Exercise: Write every entry out again with no changes, and leave the images behind.

(Stored items)
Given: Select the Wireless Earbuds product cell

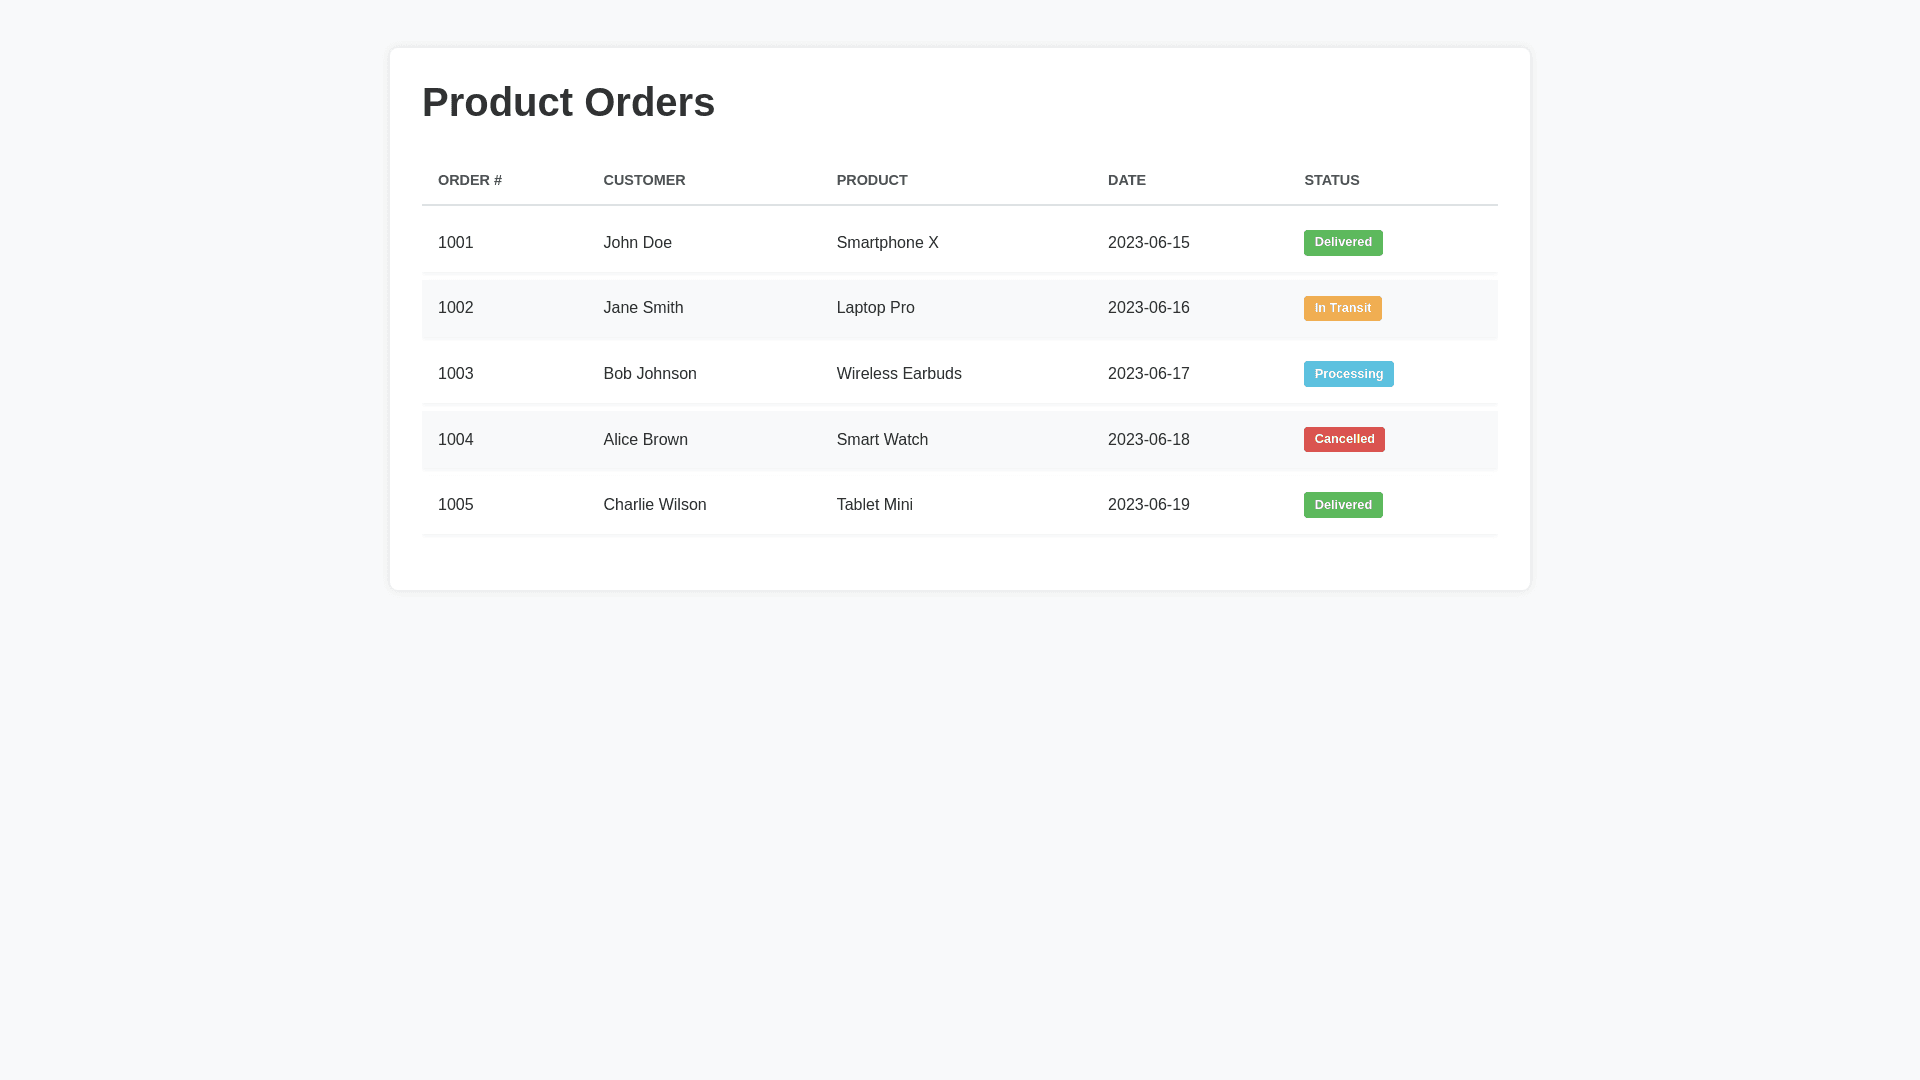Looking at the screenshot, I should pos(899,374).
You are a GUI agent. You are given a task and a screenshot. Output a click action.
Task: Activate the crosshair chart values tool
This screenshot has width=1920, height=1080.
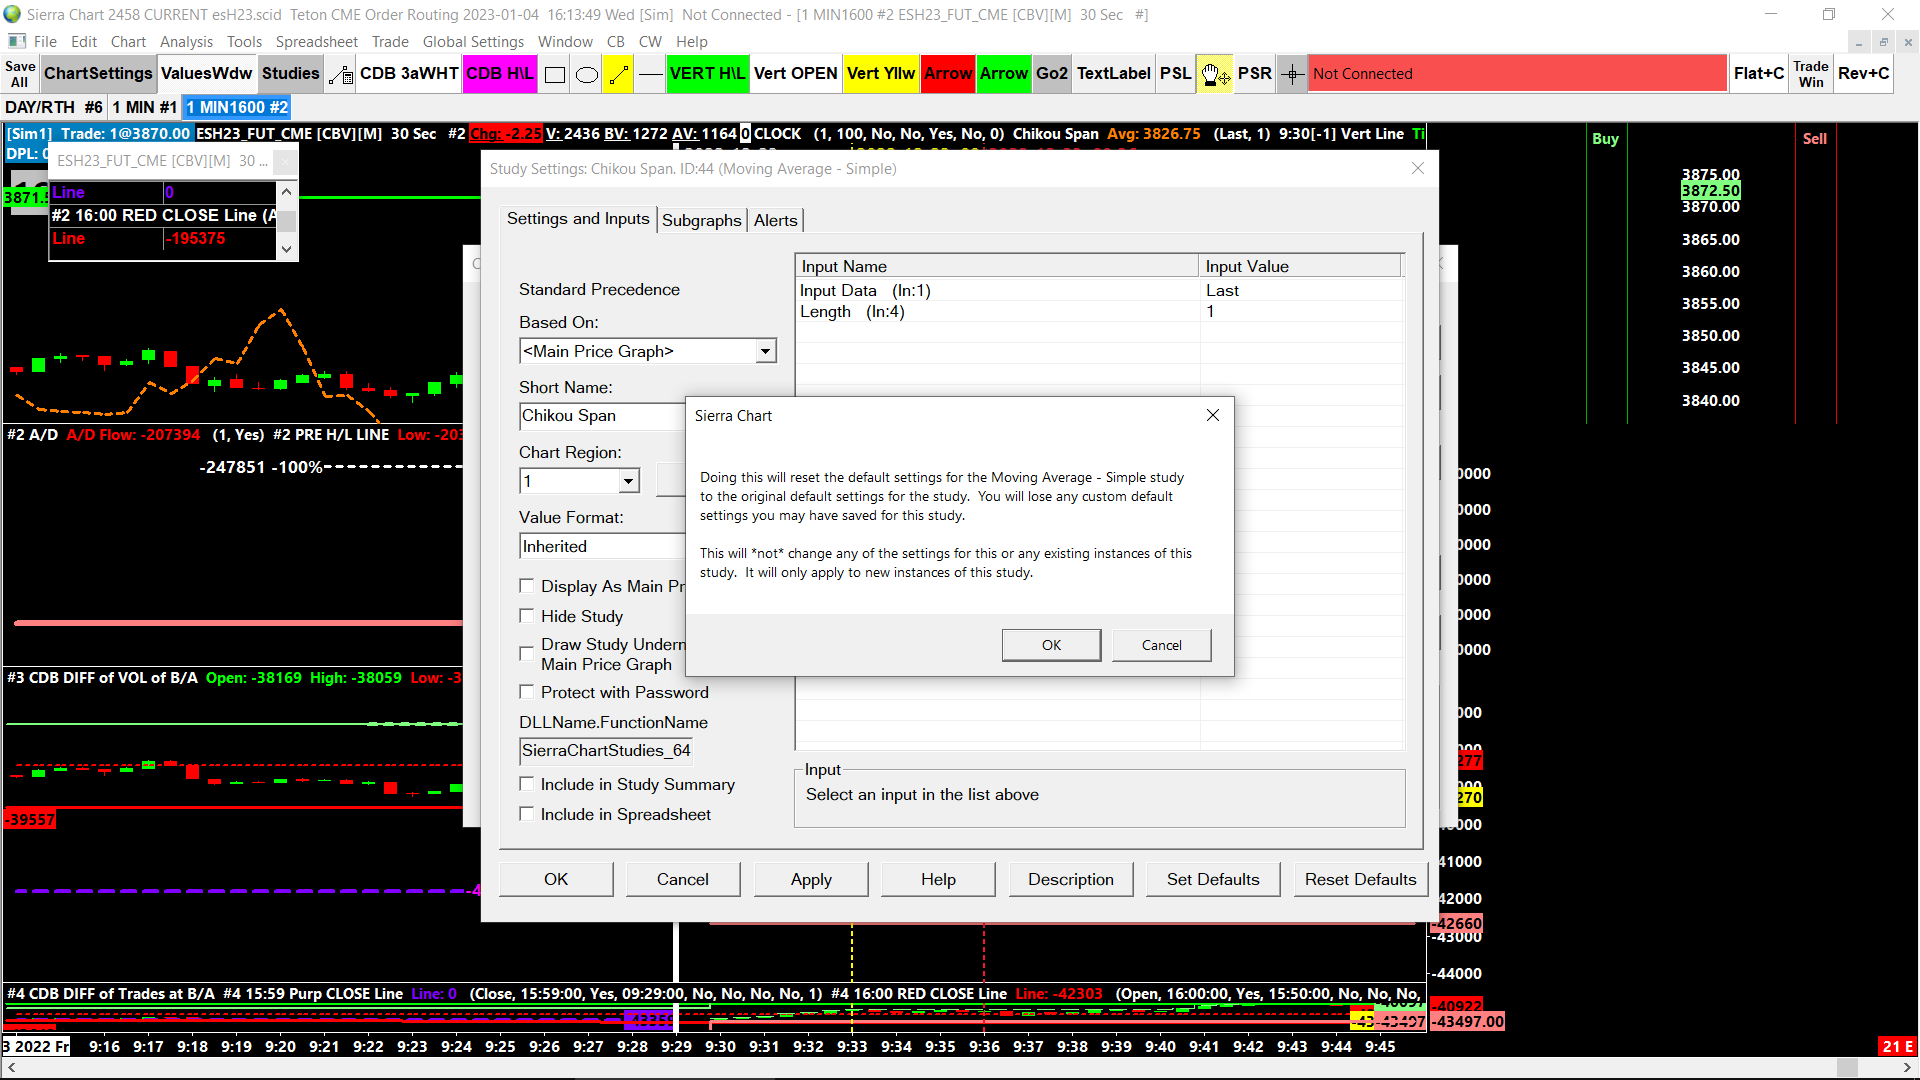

Exercise output:
Given: Select the Wireless Earbuds product cell

Looking at the screenshot, I should pos(899,374).
You are a GUI agent. You are given a task and a screenshot. Output a click action.
Task: Activate the crosshair chart values tool
This screenshot has width=1920, height=1080.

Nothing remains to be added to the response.